-------- Entries shown --------

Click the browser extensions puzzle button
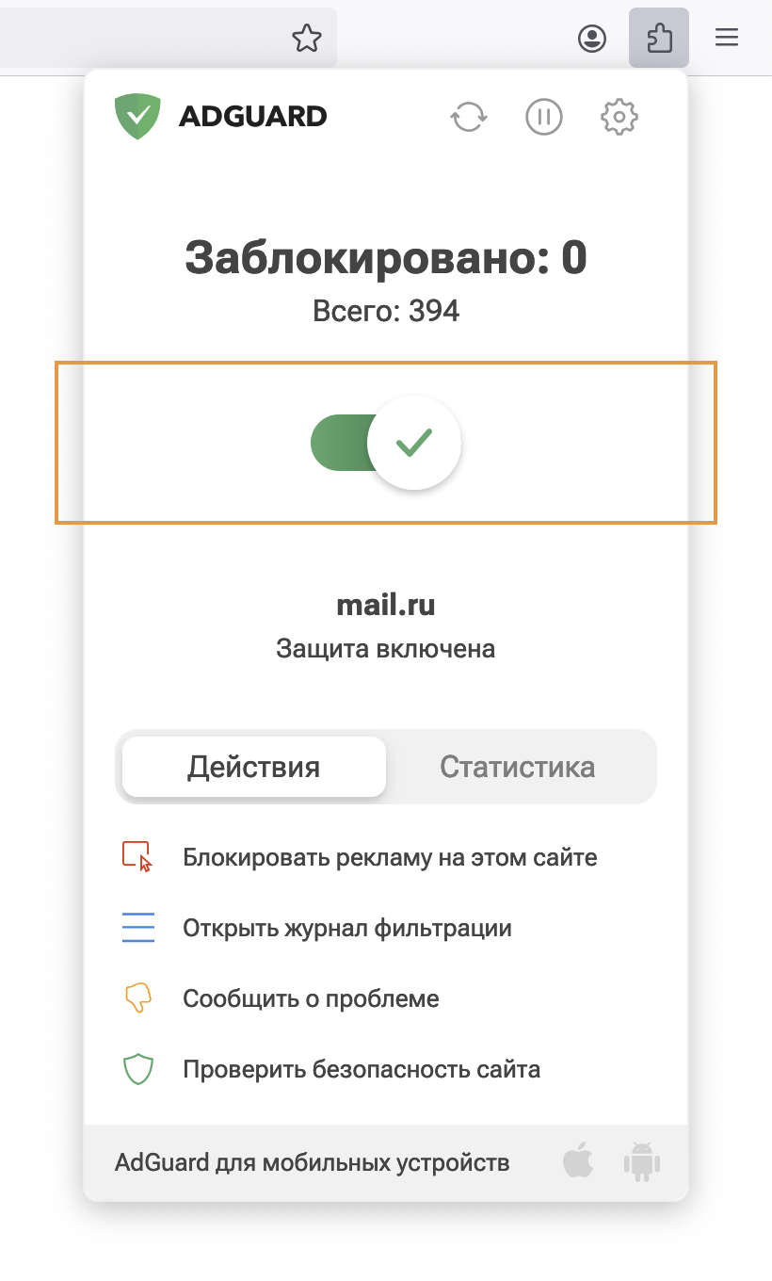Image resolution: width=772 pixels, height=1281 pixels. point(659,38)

--------
-------- Entries shown --------

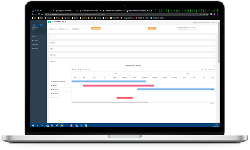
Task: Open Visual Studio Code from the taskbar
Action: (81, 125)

--------
-------- Entries shown --------

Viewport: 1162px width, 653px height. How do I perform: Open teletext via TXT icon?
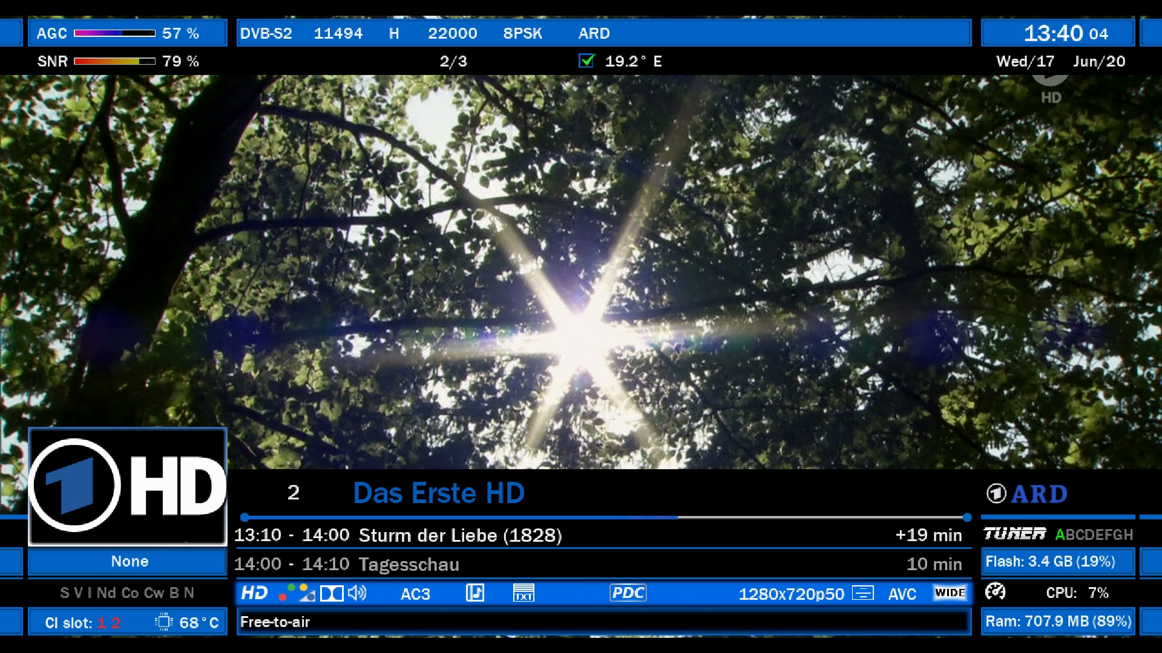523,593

--------

List every line from the rows above that contains the string "Open". Capitalization must match.

◆ Solution for this task ◆
Task: Open Visual Studio Code from the taskbar
Viewport: 1162px width, 653px height. How do I perform: Open teletext via TXT icon?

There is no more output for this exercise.